My bosses asked on air if I’d gotten any weird DMs. The only thing that really stuck out to me at the time was guys asking to see my feet. This was around 2018, before fetishes were openly talked about. If you told someone you had a foot fetish back then, people looked at you like you needed to see a therapist. So I was just like, why do you all like feet, I don’t get it. It became a running bit on the show and I leaned all the way in. For about three years I hid my feet on purpose. I’d post a beach photo in a bikini and then pan down to me wearing Converse in the water. During the pandemic I finally cashed in on it. The bit became a business.

How has your cultural background shaped your sense of humor and the kinds of stories you feel compelled to tell?

In a few ways. My family joked about everything growing up. Raunchy, dirty jokes, nothing off-limits, kids in the room laughing. The only bad joke was an unfunny one. That was the standard. I learned later that not everyone grew up like that and had to recalibrate around different audiences.
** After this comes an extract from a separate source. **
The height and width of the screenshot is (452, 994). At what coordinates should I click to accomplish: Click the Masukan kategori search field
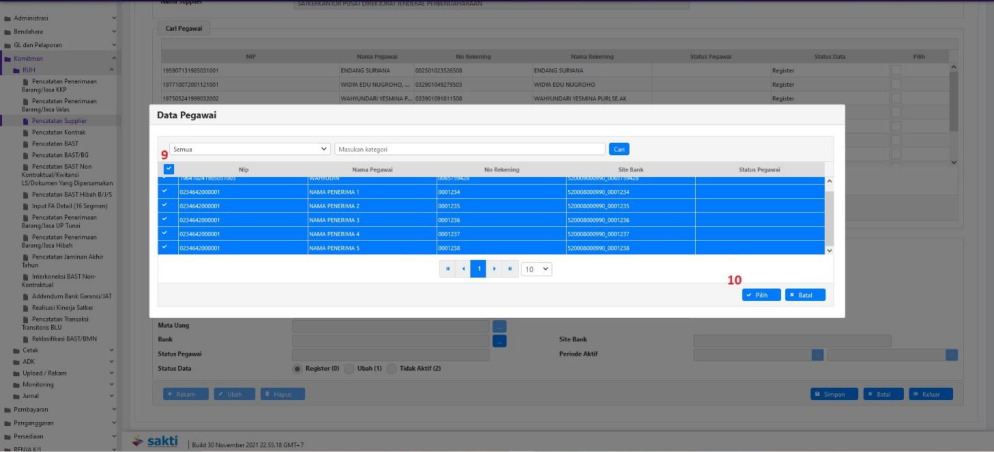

The other piece is that I grew up in a Vietnamese family where you live with your extended family until you get married. When my family came to the US, my grandparents had all their kids living with them, and then those kids had kids, and at one point there were 16 of us in one house. Five families, five bedrooms, some of us sleeping in the living room. I didn’t know any different. I thought it was summer camp. The way we bonded was by making fun of each other, so you had to develop thick skin and be quick or you’d get flamed. Survival of the fittest. That sharpens your comedic instincts whether you realize it or not.

As you expand into acting and longer-form storytelling, what kinds of narratives do you want to see more of on screen?

I miss the era of funny, beautiful women on screen. Anna Faris in The House Bunny, Sofia Vergara in Modern Family, Fran Drescher in The Nanny. Women who were hot and funny without the joke being at their expense. I also miss comedies like White Chicks and Tropic Thunder where everyone was fair game. The only unfair thing was if you got left out. I want a resurgence of that kind of comedy, where it’s an equal playing field and the only real crime is not being funny.

What does success look like to you now, not just professionally but creatively and personally?

It’s changed. When I started, success was numbers. Views, followers, money. Now it’s whether I actually like what I’m making. Did it make me laugh, did the people around me laugh. I learned you can’t make content based on what you think people want, because then you’re chasing the algorithm forever. You have to make what feels true to you and let your audience find you. If my friends and family see a video and say “you’re so stupid, that’s so funny,” that’s success.

What’s next for you?

Honestly, I don’t fully know, which I love. I like bouncing around. But reality TV is at the top of the list. I was raised on MTV and VH1, that whole era transitioning into reality. The Challenge specifically, back when it was just Joe from Des Moines getting flown to Key West and doing competitions he had no business doing. I loved that. Being on a real reality show at this point in my life would feel like a full-circle moment, less for my career and more for myself.